Funnel-shaped with a white dot in the center and an elevated ring of pigment
What visual appearance may result from reflection within the eye in morning glory anomaly?
White pupil
What is the typical vision status in the affected eye with morning glory anomaly?
Severely impaired
A&P for 1st or 2nd order lesion causing Horner’s
Assessment
1. Pre-ganglionic lesion
*must localize lesion by instillation of hydroxyamphetamine, will dilate 1st and 2nd order lesion
Plan
1. Refer for MRI of head and neck and a CT scan of thorax or chest x-ray (pancoast tumor)
Visual symptoms of AAION
Amaurosis fugax, followed by profound loss of vision or diplopia
Acute, unilateral painless vision loss
True or false
+APD in AAION
TRUE
*unilateral swollen and pale optic disc
*caused by infarction of pre-laminar and laminar segment of optic nerve
_______ generally occurs in patients with a “crowded” disc
NAION
* infarction of optic nerve head
* risk factors: high cholesterol, diabetes, hypotensive events, CE, collagen vascular disease and HTN
NAION vs AAION age demographic
NAION: older population, younger than AAION
AAION: geriatric population (~60 and older)
What occurs in patients with malignant hypertension related to the optic nerve?
Optic disc edema occurs
This is a significant finding in patients with malignant hypertension.
What causes optic disc edema in malignant hypertension?
Vasoconstriction of the short posterior ciliary arteries
These arteries supply the optic nerve head.
What triggers the vasoconstriction of the short posterior ciliary arteries?
Release of certain vasoconstrictive agents such as angiotensin II
Angiotensin II is a key regulator in blood pressure and fluid balance.
What is a consequence of the vasoconstriction of the vessels supplying the optic nerve?
Subsequent ischemia of the optic nerve
Ischemia refers to insufficient blood supply to an organ.
What condition can result from the ischemia of the optic nerve?
Stasis of axoplasmic flow
This stasis is a form of anterior ischemic optic neuropathy.
Fill in the blank: The release of angiotensin II leads to _______ of the short posterior ciliary arteries.
vasoconstriction
True or False: Ischemia of the optic nerve can lead to optic disc edema.
True
What is functional vision loss?
Visual abnormalities that cannot be attributed to any organic disease process.
It encompasses non-physiologic visual loss types such as malingering and hysteria.
What are the two main types of non-physiologic visual loss?
- Malingering
- Hysteria
Both types are characterized by different motivations and behaviors.

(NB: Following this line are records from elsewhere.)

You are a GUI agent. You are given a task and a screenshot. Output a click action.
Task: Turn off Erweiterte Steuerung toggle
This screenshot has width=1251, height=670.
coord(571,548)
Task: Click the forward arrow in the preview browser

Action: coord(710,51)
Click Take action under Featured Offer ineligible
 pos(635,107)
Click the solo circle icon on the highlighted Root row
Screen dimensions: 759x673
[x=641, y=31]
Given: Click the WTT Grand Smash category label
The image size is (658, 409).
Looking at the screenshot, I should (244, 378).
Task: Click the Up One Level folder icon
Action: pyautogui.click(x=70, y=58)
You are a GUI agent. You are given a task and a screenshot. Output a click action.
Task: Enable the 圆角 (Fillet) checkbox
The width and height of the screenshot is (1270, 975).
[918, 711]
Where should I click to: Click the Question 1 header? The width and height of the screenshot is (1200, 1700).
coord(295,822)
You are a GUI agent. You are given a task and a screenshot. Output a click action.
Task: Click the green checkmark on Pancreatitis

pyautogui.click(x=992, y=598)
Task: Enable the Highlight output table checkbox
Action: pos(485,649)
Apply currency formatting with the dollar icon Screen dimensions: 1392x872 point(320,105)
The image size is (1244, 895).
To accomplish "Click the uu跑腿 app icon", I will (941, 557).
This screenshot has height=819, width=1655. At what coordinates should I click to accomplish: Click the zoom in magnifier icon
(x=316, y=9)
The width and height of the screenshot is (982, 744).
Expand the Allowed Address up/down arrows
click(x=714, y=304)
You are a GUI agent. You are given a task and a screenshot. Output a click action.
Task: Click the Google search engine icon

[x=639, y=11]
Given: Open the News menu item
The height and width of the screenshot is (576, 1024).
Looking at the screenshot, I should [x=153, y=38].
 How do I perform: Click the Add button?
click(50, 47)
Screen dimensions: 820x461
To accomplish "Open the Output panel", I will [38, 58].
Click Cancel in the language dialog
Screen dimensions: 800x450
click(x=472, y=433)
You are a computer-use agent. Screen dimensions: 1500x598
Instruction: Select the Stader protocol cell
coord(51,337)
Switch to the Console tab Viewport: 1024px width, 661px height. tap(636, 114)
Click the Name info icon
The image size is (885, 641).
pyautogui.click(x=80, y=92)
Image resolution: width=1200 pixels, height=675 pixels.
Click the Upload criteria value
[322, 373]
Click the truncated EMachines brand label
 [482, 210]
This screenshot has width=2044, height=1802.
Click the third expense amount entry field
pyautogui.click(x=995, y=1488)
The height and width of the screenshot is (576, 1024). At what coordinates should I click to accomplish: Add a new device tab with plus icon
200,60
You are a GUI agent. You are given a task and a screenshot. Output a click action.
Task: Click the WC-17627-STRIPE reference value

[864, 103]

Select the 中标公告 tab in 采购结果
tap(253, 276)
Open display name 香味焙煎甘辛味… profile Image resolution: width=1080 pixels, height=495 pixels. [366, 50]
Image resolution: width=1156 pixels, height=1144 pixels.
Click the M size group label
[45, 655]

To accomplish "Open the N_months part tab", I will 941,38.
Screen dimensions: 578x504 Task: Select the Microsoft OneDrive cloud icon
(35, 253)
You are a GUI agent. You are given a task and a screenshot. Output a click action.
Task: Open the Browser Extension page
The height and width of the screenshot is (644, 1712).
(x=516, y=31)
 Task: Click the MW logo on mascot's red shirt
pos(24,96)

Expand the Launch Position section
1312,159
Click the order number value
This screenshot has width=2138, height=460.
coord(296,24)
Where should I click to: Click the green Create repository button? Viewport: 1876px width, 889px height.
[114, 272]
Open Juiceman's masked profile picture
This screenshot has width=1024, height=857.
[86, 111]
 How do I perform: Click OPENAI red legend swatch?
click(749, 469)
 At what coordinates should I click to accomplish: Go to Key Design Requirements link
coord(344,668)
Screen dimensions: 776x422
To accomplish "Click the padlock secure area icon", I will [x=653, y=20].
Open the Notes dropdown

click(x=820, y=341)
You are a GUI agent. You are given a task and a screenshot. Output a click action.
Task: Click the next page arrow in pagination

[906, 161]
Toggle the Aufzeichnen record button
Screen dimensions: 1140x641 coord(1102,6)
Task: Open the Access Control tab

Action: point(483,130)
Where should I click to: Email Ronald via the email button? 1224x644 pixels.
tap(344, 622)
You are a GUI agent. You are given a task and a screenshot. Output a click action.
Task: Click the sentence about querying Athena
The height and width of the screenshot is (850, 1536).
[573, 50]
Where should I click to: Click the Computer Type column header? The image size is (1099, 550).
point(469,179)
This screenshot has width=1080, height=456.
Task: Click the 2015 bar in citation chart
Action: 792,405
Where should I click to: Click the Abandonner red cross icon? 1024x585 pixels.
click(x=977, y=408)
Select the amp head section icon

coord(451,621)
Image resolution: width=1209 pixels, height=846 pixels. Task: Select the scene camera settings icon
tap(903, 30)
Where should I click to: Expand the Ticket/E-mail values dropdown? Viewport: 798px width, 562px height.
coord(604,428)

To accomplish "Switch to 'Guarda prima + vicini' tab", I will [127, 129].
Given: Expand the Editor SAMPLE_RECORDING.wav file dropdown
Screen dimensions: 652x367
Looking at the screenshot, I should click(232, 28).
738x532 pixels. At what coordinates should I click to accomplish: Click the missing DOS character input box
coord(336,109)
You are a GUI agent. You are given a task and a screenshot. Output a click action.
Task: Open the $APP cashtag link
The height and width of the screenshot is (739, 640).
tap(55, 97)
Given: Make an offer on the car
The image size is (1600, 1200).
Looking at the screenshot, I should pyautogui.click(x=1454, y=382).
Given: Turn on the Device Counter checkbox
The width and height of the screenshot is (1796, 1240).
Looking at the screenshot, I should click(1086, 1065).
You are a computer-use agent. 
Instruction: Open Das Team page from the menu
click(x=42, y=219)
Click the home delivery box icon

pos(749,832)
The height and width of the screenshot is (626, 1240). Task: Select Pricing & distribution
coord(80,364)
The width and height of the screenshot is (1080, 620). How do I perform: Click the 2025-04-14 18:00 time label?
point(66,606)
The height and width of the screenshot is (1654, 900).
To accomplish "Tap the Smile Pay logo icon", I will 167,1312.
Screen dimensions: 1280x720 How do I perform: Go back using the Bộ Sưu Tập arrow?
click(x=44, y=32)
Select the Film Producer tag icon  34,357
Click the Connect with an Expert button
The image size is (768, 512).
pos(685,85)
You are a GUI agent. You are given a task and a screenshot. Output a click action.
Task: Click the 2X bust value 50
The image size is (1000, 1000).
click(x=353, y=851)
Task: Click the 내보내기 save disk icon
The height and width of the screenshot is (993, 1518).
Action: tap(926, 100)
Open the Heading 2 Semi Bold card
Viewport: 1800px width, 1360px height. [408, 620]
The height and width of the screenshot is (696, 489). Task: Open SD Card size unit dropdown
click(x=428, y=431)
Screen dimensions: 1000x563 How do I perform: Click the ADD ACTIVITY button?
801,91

What is malingering in the context of vision loss?
A condition where patients fabricate the existence of a vision disorder for secondary gain, often associated with legal action or compensation claims.
Malingerers tend to be uncooperative and combative.
How do patients with hysteria typically behave?
They are commonly indifferent and cooperative, with a history of emotional distress.
Hysteria is a subconscious manifestation of visual symptoms.
What are some tests used to determine the authenticity of claimed vision loss?
- Optokinetic test
- Menace reflex
- Mirror test
- Visual field testing
These tests help assess the level of vision loss claimed by the patient.
Describe the optokinetic test.
Patients look straight ahead while an optokinetic drum is rotated in front of their eyes, leading to uncontrollable nystagmus if they have sufficient vision.
The better seeing eye should be patched if the patient claims a visual deficiency in only one eye.
What happens if a patient is truly blind during the optokinetic test?
An optokinetic response cannot be elicited.
This test does not differentiate between hysteria and malingering.
True or False: Malingering is a willful expression of visual symptoms.
False
Malingering involves fabrication for secondary gain, while hysteria is a subconscious manifestation.
Fill in the blank: Hysteria is characterized by a history of _______.
[emotional distress]
What is a key behavioral difference between malingering and hysteria patients?
Malingerers are typically uncooperative and combative, while hysteria patients are indifferent and cooperative.
This highlights the psychological differences in their conditions.